Output is missing '@cost' directive or equivalent
Issue ID: graphql-cost-output-directive-needed
Average severity: Medium
Description
The schema used in an output position (field definitions, object types, or scalars) does not define a @cost directive or an equivalent cost annotation used by your framework.
The purpose of the cost directive is to assign a numeric weight for GraphQL types, fields, and arguments. This enables calculating the overall cost of executing a particular GraphQL transaction before it runs, and it allows tools and middleware to enforce threat protection and rate limiting consistently.
Some GraphQL frameworks implement cost analysis through schema directives other than @cost (for example, @complexity, @rateLimit). Despite the different directive names, the principle applies equally: any input construct that materially affects execution cost should carry the appropriate cost annotation for your framework.
For more details, see the IBM cost directive specification, or documentation for the equivalent implementation for your framework.
Possible exploit scenario
Without cost metadata on schema elements, expensive resolvers — such as aggregations, remote service calls, or database joins — appear identical in cost to trivial field lookups, making cost-based controls ineffective.

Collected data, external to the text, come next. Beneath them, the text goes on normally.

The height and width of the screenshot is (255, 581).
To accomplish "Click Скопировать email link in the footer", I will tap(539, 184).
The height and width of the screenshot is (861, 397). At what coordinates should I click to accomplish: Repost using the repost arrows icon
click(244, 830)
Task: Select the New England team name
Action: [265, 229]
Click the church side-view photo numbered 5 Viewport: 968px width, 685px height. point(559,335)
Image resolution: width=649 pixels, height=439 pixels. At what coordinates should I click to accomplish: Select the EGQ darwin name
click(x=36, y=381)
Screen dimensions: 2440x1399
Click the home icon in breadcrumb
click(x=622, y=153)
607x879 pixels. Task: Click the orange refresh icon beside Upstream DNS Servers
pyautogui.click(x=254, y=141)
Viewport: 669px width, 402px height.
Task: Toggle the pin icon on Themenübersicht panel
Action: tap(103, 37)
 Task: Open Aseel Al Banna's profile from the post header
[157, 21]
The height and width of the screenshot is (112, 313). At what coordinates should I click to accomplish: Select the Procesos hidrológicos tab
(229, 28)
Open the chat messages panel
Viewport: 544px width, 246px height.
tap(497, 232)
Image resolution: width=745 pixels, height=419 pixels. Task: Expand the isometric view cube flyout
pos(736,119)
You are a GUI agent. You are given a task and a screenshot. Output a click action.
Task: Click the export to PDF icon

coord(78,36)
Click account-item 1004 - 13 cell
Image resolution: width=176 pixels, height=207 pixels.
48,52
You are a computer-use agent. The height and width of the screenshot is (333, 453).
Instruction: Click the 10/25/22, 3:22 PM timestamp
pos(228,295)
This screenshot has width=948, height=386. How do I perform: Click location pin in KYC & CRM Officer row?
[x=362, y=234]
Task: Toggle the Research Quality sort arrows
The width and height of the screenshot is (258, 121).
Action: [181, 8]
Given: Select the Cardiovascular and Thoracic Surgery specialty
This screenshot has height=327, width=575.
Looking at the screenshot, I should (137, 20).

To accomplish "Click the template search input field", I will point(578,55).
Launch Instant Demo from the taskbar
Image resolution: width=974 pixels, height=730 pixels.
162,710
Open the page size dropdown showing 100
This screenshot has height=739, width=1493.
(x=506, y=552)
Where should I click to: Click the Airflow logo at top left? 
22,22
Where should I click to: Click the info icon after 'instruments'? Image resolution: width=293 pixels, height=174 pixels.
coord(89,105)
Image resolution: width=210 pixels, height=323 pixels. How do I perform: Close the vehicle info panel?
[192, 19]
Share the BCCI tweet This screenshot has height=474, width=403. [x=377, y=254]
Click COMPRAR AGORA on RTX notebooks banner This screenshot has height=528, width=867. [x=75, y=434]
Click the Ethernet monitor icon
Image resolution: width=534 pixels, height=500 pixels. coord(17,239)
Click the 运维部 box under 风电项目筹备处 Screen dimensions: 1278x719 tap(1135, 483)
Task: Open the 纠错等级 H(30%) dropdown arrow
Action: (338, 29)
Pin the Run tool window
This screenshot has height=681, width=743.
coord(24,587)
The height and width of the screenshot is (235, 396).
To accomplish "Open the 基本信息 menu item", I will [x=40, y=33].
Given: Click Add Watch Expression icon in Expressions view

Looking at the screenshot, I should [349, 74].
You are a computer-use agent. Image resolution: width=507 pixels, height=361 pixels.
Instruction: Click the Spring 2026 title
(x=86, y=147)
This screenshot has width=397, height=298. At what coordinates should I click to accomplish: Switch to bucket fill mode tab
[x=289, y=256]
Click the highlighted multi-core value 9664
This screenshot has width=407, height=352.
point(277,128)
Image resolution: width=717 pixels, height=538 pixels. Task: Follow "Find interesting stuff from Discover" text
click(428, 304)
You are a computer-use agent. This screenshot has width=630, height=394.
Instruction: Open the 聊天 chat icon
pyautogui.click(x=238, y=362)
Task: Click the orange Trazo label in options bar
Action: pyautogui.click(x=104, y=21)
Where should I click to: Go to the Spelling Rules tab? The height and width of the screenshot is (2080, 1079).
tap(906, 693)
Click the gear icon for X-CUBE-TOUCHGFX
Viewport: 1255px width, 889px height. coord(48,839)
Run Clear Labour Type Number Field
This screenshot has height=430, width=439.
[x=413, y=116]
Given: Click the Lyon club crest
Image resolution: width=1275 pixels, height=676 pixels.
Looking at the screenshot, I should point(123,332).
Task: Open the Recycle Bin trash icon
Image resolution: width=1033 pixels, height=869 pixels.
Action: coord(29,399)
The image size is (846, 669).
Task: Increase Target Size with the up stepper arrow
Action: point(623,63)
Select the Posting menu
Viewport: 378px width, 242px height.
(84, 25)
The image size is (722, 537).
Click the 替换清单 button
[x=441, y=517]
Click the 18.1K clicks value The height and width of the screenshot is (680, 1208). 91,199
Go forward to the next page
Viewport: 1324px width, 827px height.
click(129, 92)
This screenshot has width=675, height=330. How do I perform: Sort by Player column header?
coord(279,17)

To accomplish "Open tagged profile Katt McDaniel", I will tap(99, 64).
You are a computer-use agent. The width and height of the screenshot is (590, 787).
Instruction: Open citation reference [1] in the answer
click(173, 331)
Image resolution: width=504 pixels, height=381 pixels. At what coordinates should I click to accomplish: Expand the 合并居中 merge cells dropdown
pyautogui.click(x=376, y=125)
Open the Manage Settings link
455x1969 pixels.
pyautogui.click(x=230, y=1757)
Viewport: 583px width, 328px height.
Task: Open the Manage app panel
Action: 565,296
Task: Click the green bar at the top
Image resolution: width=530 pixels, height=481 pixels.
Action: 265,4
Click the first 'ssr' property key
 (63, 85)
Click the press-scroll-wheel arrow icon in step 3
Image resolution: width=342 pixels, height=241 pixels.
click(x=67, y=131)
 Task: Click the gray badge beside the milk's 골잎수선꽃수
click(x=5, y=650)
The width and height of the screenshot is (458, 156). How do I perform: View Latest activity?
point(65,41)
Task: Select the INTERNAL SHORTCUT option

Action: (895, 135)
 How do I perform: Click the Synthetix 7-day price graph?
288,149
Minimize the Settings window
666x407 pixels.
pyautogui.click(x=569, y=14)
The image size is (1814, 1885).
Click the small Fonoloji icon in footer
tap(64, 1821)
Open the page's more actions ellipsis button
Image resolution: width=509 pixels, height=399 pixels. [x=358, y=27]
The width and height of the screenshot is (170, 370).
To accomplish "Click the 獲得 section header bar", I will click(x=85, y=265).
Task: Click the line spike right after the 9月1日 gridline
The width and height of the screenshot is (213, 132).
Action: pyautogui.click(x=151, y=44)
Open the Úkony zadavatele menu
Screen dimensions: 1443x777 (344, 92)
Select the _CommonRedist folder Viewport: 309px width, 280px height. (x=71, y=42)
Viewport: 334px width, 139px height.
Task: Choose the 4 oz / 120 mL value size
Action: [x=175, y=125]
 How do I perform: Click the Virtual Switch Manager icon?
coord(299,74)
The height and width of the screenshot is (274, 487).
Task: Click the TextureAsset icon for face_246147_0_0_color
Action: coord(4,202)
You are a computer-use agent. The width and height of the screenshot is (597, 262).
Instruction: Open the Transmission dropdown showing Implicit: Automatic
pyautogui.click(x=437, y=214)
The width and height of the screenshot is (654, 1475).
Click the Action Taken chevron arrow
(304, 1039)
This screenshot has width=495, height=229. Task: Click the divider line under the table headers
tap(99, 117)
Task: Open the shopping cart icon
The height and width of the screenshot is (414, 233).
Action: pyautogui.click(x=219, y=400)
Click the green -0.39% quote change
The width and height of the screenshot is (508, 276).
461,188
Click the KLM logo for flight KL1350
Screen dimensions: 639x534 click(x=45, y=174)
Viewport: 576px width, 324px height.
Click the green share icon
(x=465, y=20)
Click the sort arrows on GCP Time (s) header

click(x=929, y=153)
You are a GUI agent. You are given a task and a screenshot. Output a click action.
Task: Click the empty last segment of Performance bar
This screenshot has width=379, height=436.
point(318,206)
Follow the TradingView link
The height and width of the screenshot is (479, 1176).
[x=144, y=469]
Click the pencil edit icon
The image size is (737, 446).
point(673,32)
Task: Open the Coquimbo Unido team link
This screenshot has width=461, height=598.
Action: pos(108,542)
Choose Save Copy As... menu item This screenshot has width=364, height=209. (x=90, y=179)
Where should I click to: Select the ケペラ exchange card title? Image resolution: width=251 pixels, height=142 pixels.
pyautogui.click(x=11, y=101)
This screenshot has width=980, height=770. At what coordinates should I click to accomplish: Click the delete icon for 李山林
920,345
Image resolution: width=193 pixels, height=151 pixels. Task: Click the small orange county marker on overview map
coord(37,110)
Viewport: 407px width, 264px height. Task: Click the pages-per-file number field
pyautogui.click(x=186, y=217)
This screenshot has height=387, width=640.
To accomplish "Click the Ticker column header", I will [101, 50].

This means that your cost analysis will systematically underestimate worst-case execution cost. Attackers could craft queries that repeatedly invoke expensive resolvers by exploiting aliases or fragments, selecting the same costly field many times within a single request. Because those fields carry no cost weight, the calculated query cost remains low regardless of how many times they are selected, allowing abusive workloads to pass cost-based thresholds and degrade performance or availability.
Remediation
Annotate expensive output fields (and where appropriate, types or scalars) with @cost(weight: "...") or an equivalent constraint in your framework to reflect their relative execution cost.